Something for the weekend. The Ballad of Roger Young. Born on April 28, 1918 in Tiffin, Ohio, Rodger Young had a happy childhood until in a basketball game in high school he received a head injury which affected his hearing and his eyesight. He dropped out of high school in his sophomore year because he could not hear the teachers and could not see the blackboards.
A small man physically, along with his hearing and eyesight problems, Young would have seemed to have been totally unsuited to be a soldier. Nevertheless, Young joined the National Guard in Ohio in 1938. He made a good soldier and rose to the rank of Sergeant. He was assigned to Company B of the 148th Infantry Regiment. With the coming of World War II his regiment was assigned to fight on New Georgia.
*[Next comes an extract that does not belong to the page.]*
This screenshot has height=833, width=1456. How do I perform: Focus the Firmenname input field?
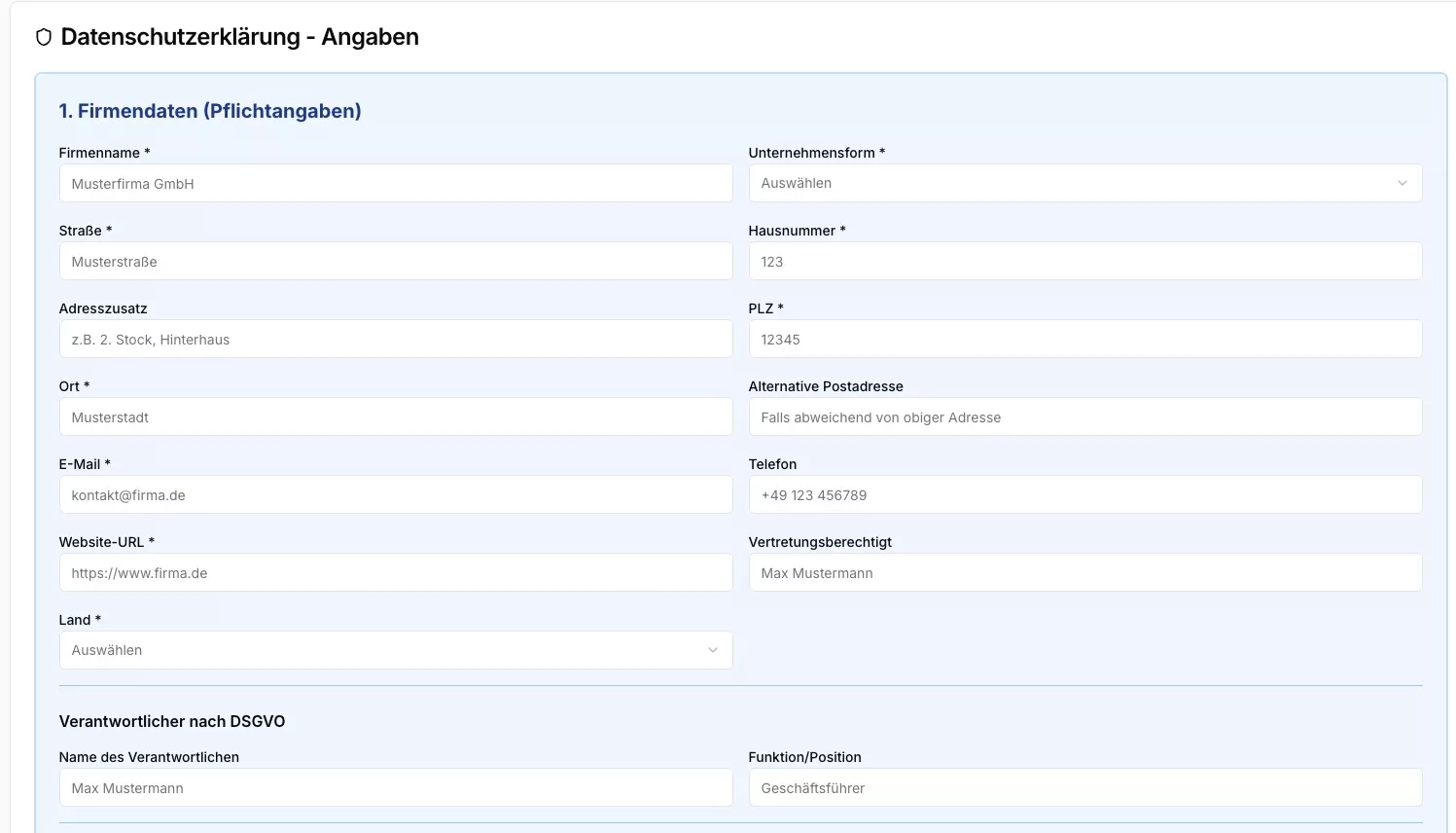[x=395, y=184]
Shortly before his unit arrived in New Georgia Young took a voluntary demotion to private. He was by now almost completely deaf and his eyesight was worse and he didn’t think under these conditions he could perform the duties of a squad leader. With these disabilities his commanding officer wanted to send Young to the hospital. Young pleaded his case to remain with his unit with such passion, that he was allowed to stay with Company B.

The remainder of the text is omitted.